**The task**
Leave out the images and transcribe the entries below word for word.

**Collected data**
● ● ●
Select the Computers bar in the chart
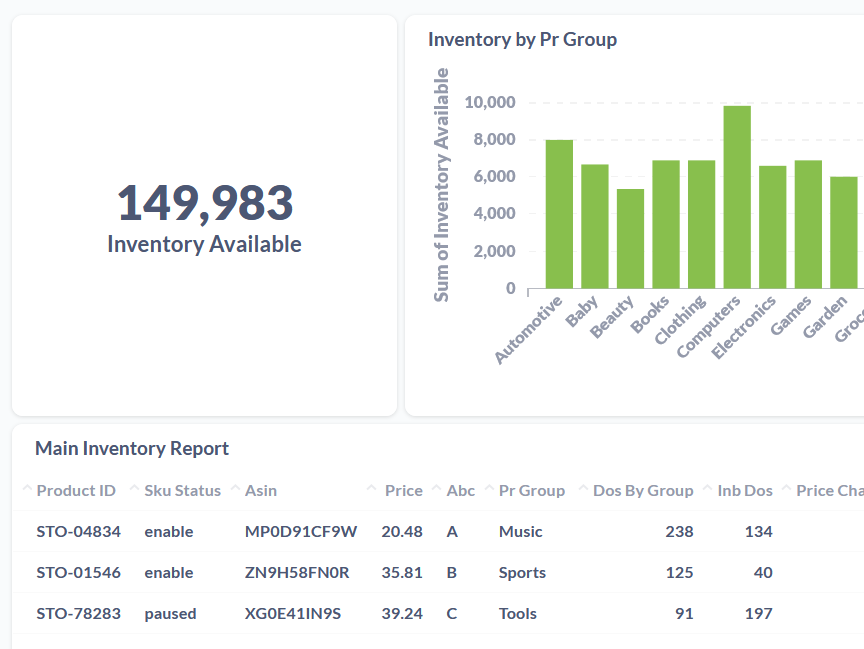The width and height of the screenshot is (864, 649). pos(737,197)
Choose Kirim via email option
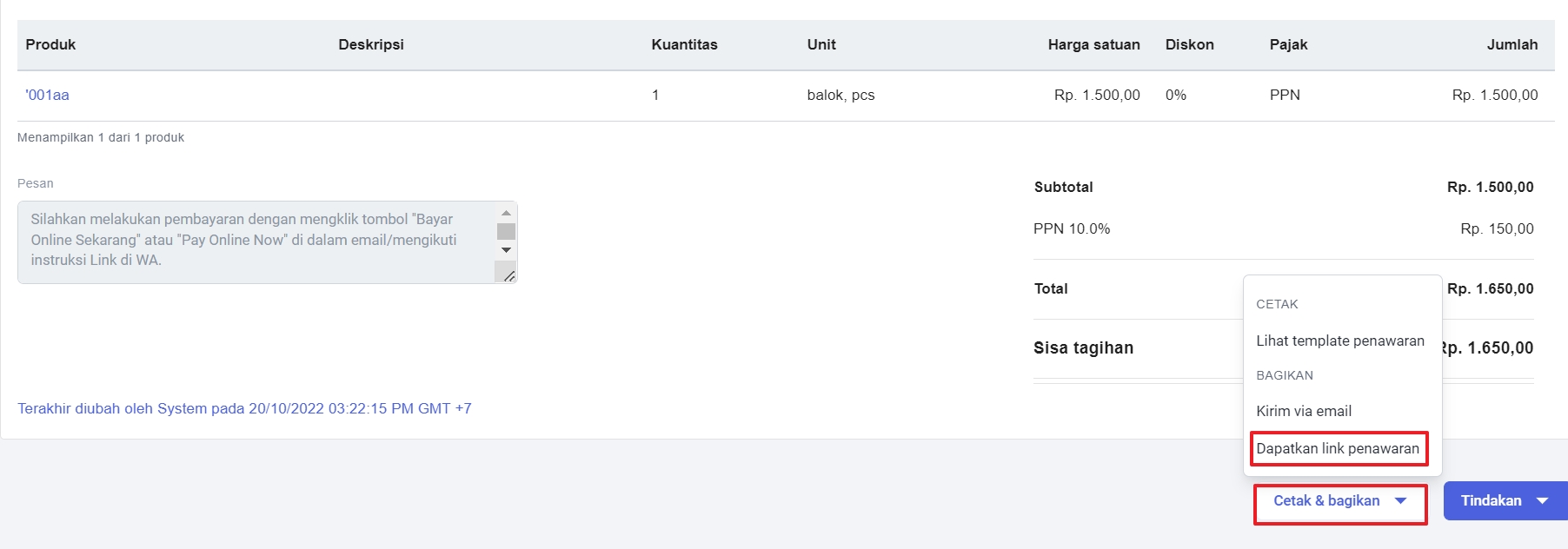Viewport: 1568px width, 549px height. click(x=1304, y=411)
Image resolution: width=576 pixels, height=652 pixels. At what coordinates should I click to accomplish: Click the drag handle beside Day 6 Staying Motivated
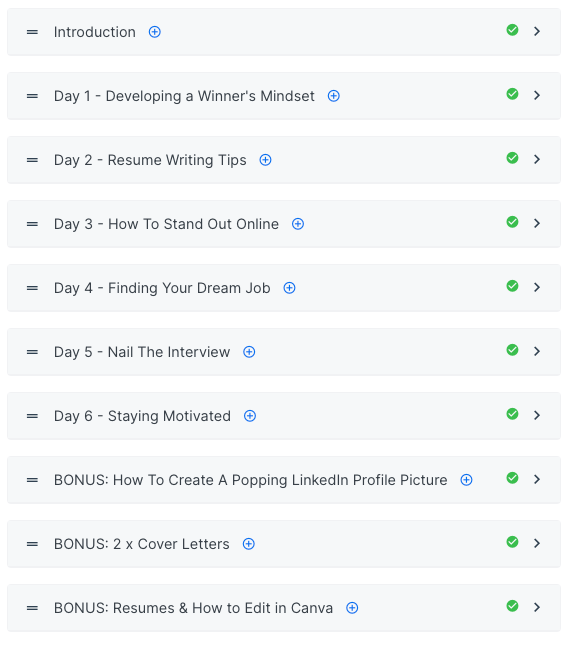[x=32, y=416]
● ● ●
**Answer to the exercise**
Select the Computers bar in the chart
The width and height of the screenshot is (864, 649). pos(737,197)
Choose Kirim via email option
Viewport: 1568px width, 549px height. click(x=1304, y=411)
Image resolution: width=576 pixels, height=652 pixels. At what coordinates should I click to accomplish: Click the drag handle beside Day 6 Staying Motivated
[x=32, y=416]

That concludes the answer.